Date Of Execution: 24 Nov 1884

Crime Location:

Execution Place: Manchester

Method: hanging

Executioner: unknown


November 24th: Kay HOWARTH (25)
On 3 October, Richard Dugdale (37), a commercial traveller from Wakefield, arrived in Bolton to do business with many of the town centre publicans. While in one pub he met up with Robert Hall, an old business friend, who invited Dugdale to join him for a drink. As they sat in the bar they were joined by Kay Howarth, who was well known to Hall as a local layabout and thief, and despite Hall's attempts to rid them of Howarth's presence, the three men visited a number of local bars as Dugdale carried out some business. At one pub, Dugdale returned to the table brandishing a large cheque which he put in his bag along with the rest of the money he had collected. At 6.15pm, Hall had to return home. Anxious that his now very drunk friend should not be left to walk the unfamiliar streets alone with so much money, he asked Howarth to escort him back to his hotel. Later that night a man stumbled over the body of Dugdale in a secluded street. He had head and throat wounds and the horrific gash in his neck left the man in no doubt that he was dead. A suicide note left beside the body was soon dismissed as a fake by the police. and investigations soon led them to Robert Hall. He told detectives he had left Dugdale in the company of Howarth. and a visit to the latter's room uncovered some of the dead man's possessions and money; they also found large traces of blood on Howarth's clothing. Howarth was tried before Mr Justice Smith at Manchester Assizes, convicted of murder and sentenced to death.


Kay Howarth (a male) for the murder of Richard Dugdale.

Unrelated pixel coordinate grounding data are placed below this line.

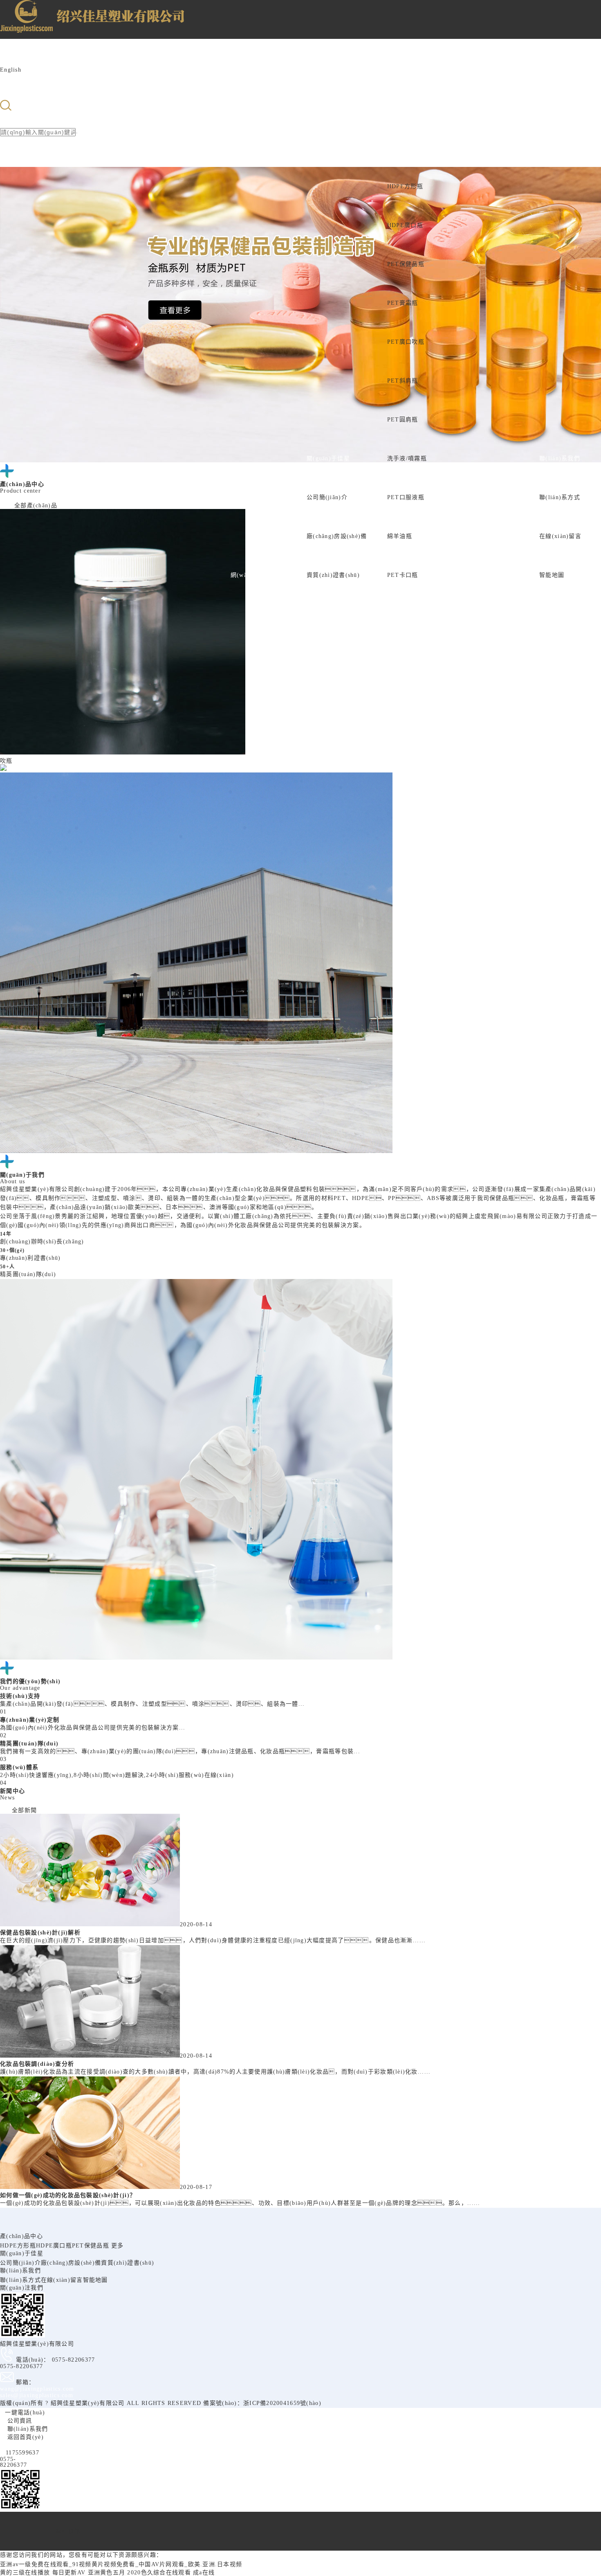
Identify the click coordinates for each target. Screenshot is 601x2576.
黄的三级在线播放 (25, 2572)
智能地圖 (551, 575)
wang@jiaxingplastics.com (37, 2389)
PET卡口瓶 (402, 575)
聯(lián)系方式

Also reference to him here.

Note: I have no idea what SWINDELLS murder means in relation to the murder of Richard Dugdale other than the fact that Harry Hammond Swindells was also executed on this day at this place for the murder of James Wild, so the above reference to SWINDELS from the original source is probably incorrect and the actual crime is the murder of Richard Dugdale.